Polestar paraliza sus ventas en Francia debido a una demanda de Citroën

Polestar ha echado el freno de mano en Francia y se ha visto obligada a paralizar sus ventas. La razón nada tiene que ver con la segunda ola del coronavirus. Hay que buscarla en Citroën y en DS: las marcas francesas creen que el diseño del logo sueco es muy parecido al suyo, algo que, según su punto de vista, perjudica a ambas marcas. Por ello, Citroën ha denunciado a Polestar.

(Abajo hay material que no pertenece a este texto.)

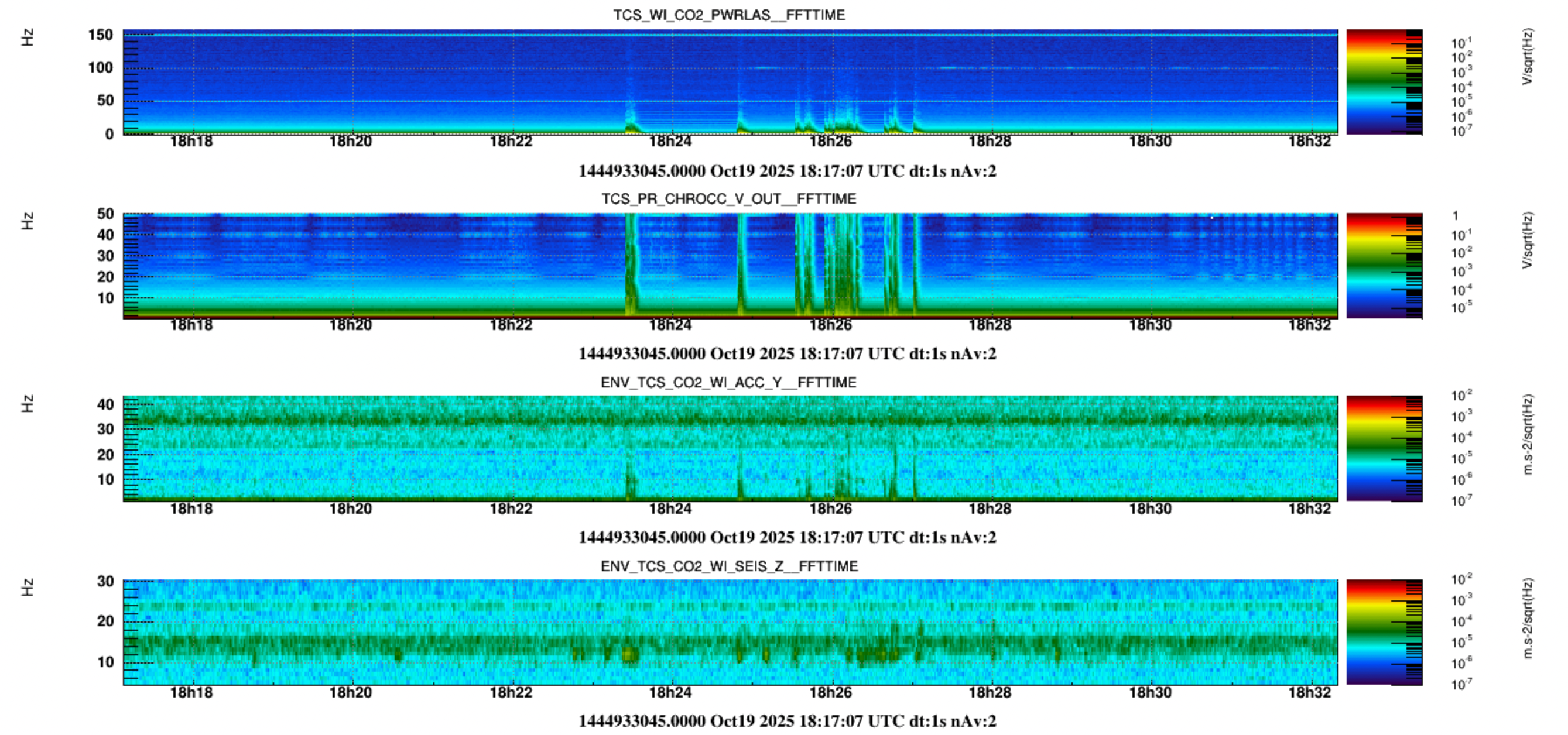Click the TCS_PR_CHROCC_V_OUT__FFTTIME plot title
Viewport: 1568px width, 735px height.
[x=728, y=199]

En julio de 2019 Citroën decidió llevar a Polestar ante los tribunales por una supuesta infracción de derechos relacionada con su logo indicando lo siguiente en su demanda: “La empresa Polestar Performance ha dañado la reputación de las marcas francesas nº 3422762 y nº 3841054, de las cuales la empresa Automobiles Citroën es propietario”.
Multa y prohibiciones
Ahora la judicatura de París ha estimado una parte y ha desestimado otra. En primer lugar el juez apunta que la marca sueca podría aprovecharse del logotipo del fabricante francés. En segundo lugar, el tribunal cree que el parecido existe, pero no al nivel que indica Citroën. Por esta razón, no ha admitido la parte en la que se acusaba a Polestar de una infracción en el registro de la marca argumentando una elevada similitud entre los tres logos.

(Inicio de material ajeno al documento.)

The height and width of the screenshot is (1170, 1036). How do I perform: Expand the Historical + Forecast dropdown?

Así las cosas, el fabricante de coches eléctricos de Volvo tiene que hacer frente a una multa de 150.000 euros. Y no sólo eso: a lo largo de tres meses no podrá usar su emblema y durante medio año tendrá prohibida la venta de sus modelos en Francia. Algo que ya se ha ejecutado puesto que Polestar ha eliminado la versión gala de su web con ese mensaje: “El acceso no es posible para el público francés debido a las restricciones territoriales sobre el uso de las marcas registradas Nº 016898173 y Nº 01689532”. A continuación, ofrece un número de teléfono gratuito de asistencia que pide a los usuarios sus datos para contactar con ellos posteriormente.

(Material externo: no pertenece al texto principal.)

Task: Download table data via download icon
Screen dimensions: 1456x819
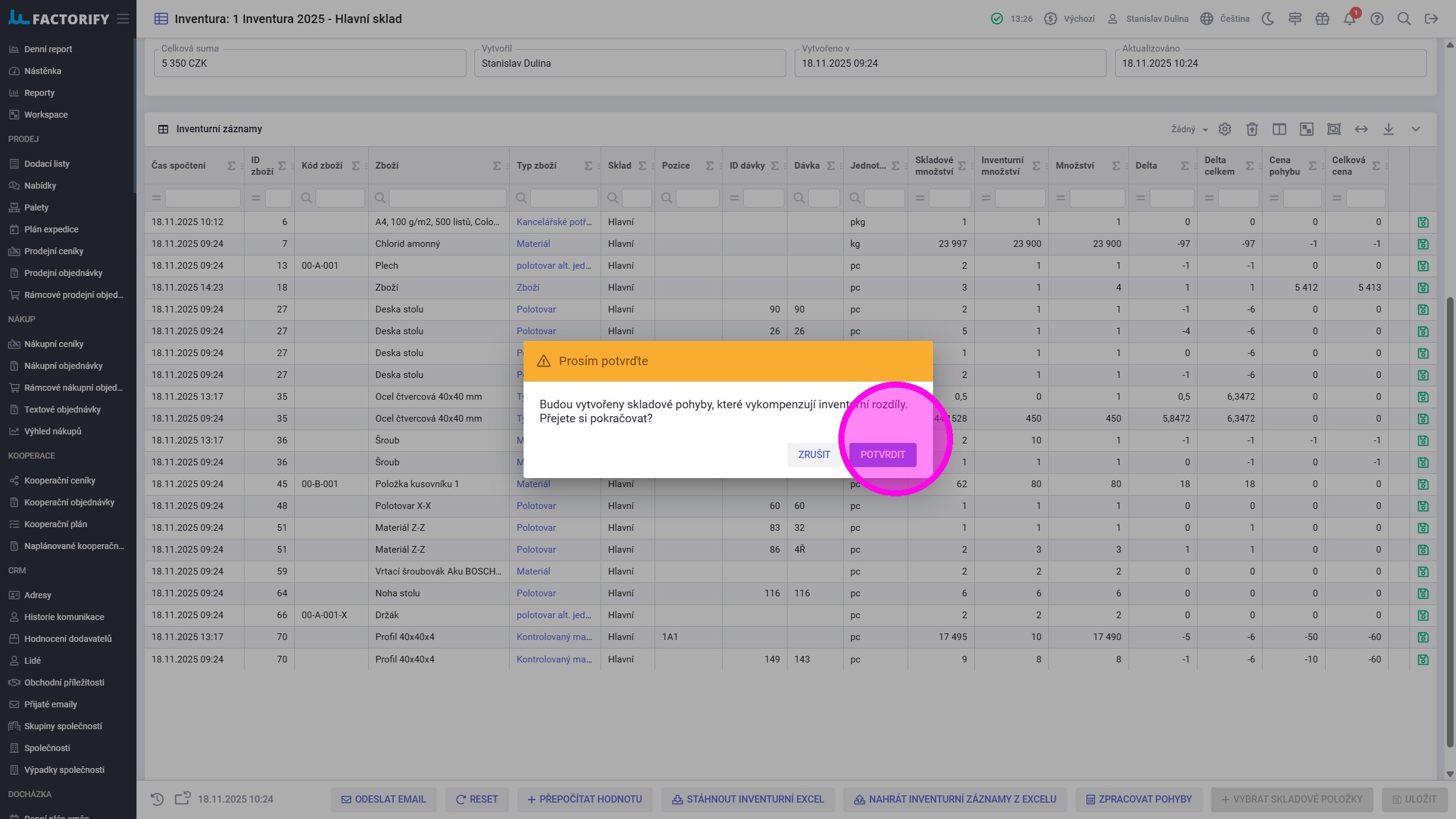Action: (1389, 129)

Más de 7.000 unidades llamadas a revisión
La sentencia de la justicia francesa supone un varapalo teniendo en cuenta el canal online era la única vía que Polestar empleaba: en las escasas tiendas físicas que posee mandan a los clientes a esa página para formalizar la compra. Este es el último fuego que ha tenido que apagar la marca sueca puesto que desde que llegó al mercado se ha enfrentado a las críticas por su autonomía, a un incidente durante la recarga de una unidad o a la llamada a revisión de más de 7.000 unidades.
Polestar tendrá que sustituir el inversor (el encargado de transformar la energía almacenada en la batería para que pase a los motores eléctricos) en la mayoría de los vehículos que ha entregado hasta el momento: una revisión que afectará a 4.586 coches. La segunda parte de esta operación reemplazará el sistema de climatización de la batería y el habitáculo en 3.150 de sus modelos.